**Goal**
Please replace "link" with "button" in the data from the line with "This screenshot has width=1270, height=952." to the line with "[x=105, y=605]", changing nothing else. Return only those lines.
═════ Material ═════
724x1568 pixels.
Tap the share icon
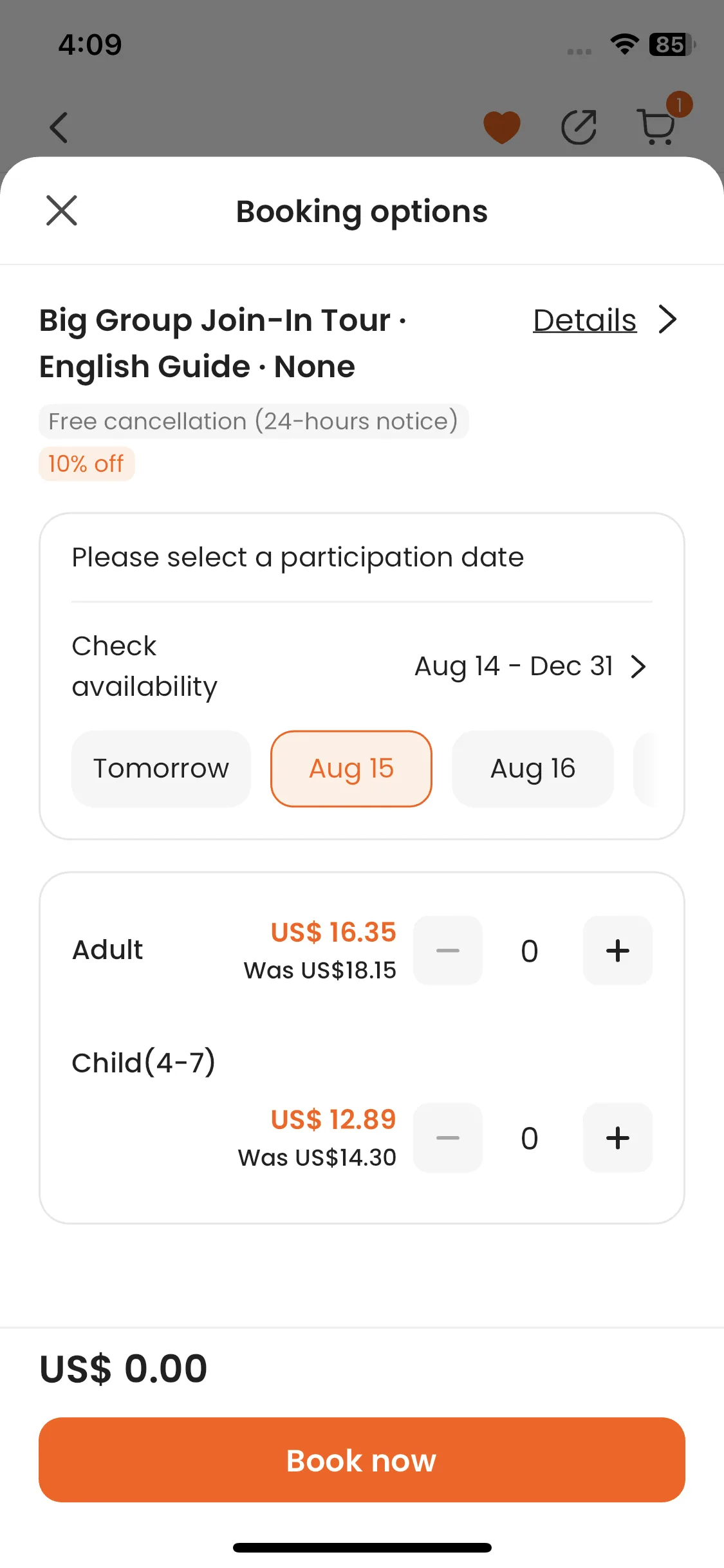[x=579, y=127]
═════
═════ Material ═════
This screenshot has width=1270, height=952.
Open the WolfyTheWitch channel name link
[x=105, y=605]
═════
**Task answer**
This screenshot has width=1270, height=952.
Open the WolfyTheWitch channel name button
[x=105, y=605]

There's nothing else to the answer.